Piotr Szymaniak: Lex Obajtek już nie śmierdzi

Jeśli chcemy niezależnej prokuratury, to nie możemy się jednocześnie domagać ręcznego sterowania nią, nawet w słusznej sprawie. Zwłaszcza że każda władza inaczej ową słuszność definiuje.

Publikacja: 04.02.2025 04:40

Proces aktywistów oskarżonych o pomoc w przemycie ludzi przez granicę. Oskarżeni: Mariusz Chyżyński

Proces aktywistów oskarżonych o pomoc w przemycie ludzi przez granicę. Oskarżeni: Mariusz Chyżyński (3P), Kamila Jagoda Mikołajek (6P), Joanna Agnieszka Humka (5P), Ewa Moroz- Kaczyńska (P) oraz adwokat Radosław Baszuk (7P) i sędzia Adam Rodakowski (L) na sali Sądu Rejonowego w Hajnówce

Foto: PAP/Artur Reszko

W ubiegłym tygodniu Przemysław Rosati, prezes Naczelnej Rady Adwokackiej, zwrócił się z apelem do prokuratora generalnego Adama Bodnara o wydanie polecenia cofnięcia aktu oskarżenia wobec pięciorga aktywistów oskarżonych o „ułatwianie pobytu na terytorium RP wbrew przepisom”. Jak argumentuje prezes NRA, jedna z aktywistek oskarżona jest także o dostarczenie migrantom jedzenia i ubrań podczas ich pobytu w lesie oraz udzielenia im schronienia, a w demokratycznym państwie prawnym za dopuszczalne uznaje się działania, które charakteryzuje humanitaryzm czy solidarność międzyludzka.
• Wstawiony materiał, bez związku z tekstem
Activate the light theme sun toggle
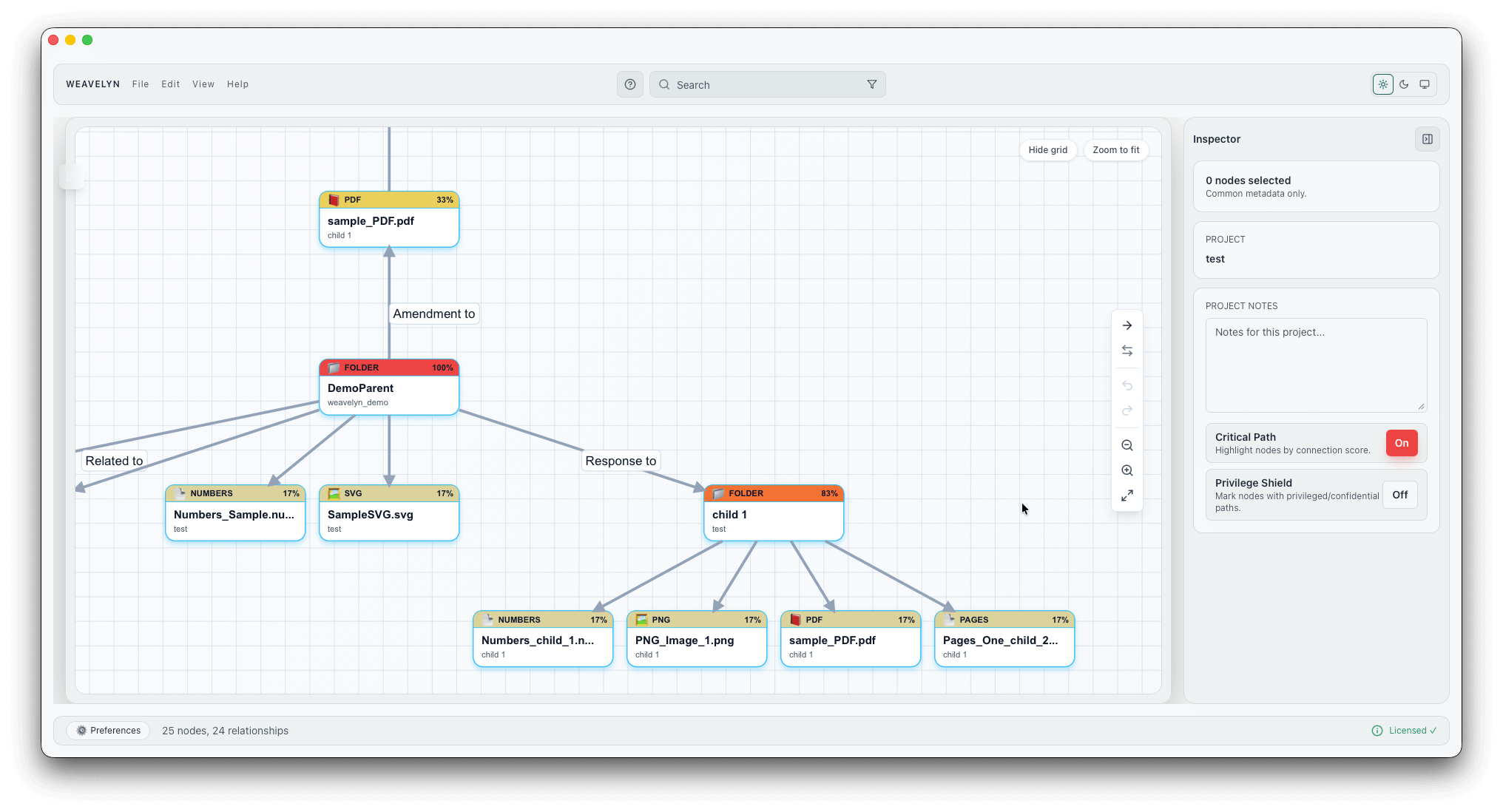Viewport: 1503px width, 812px height. click(x=1382, y=84)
Nie może być więc mowy o przestępstwie w przypadku braku społecznej szkodliwości czynu.

Czytaj więcej

Szef adwokatury apeluje do Bodnara ws. głośnego procesu aktywistów

„Cofnięcie aktu oskarżenia w tej sprawie nie będzie porażką prokuratury, ale triumfem sprawiedliwości oraz staniem na straży praw i wolności obywatelskich” – napisał prezes NRA. Być może ma rację, przekonując, że byłoby „triumfem sprawiedliwości”, jednocześnie jednak, jakkolwiek paradoksalnie by to zabrzmiało, byłoby porażką prokuratury i samego prokuratora generalnego. Przy czym nie chodzi o to, czy akt oskarżenia jest zasadny, czy nie, lecz o skorzystanie z prawa do wydania polecenia cofnięcia tegoż aktu już po skierowaniu sprawy do sądu.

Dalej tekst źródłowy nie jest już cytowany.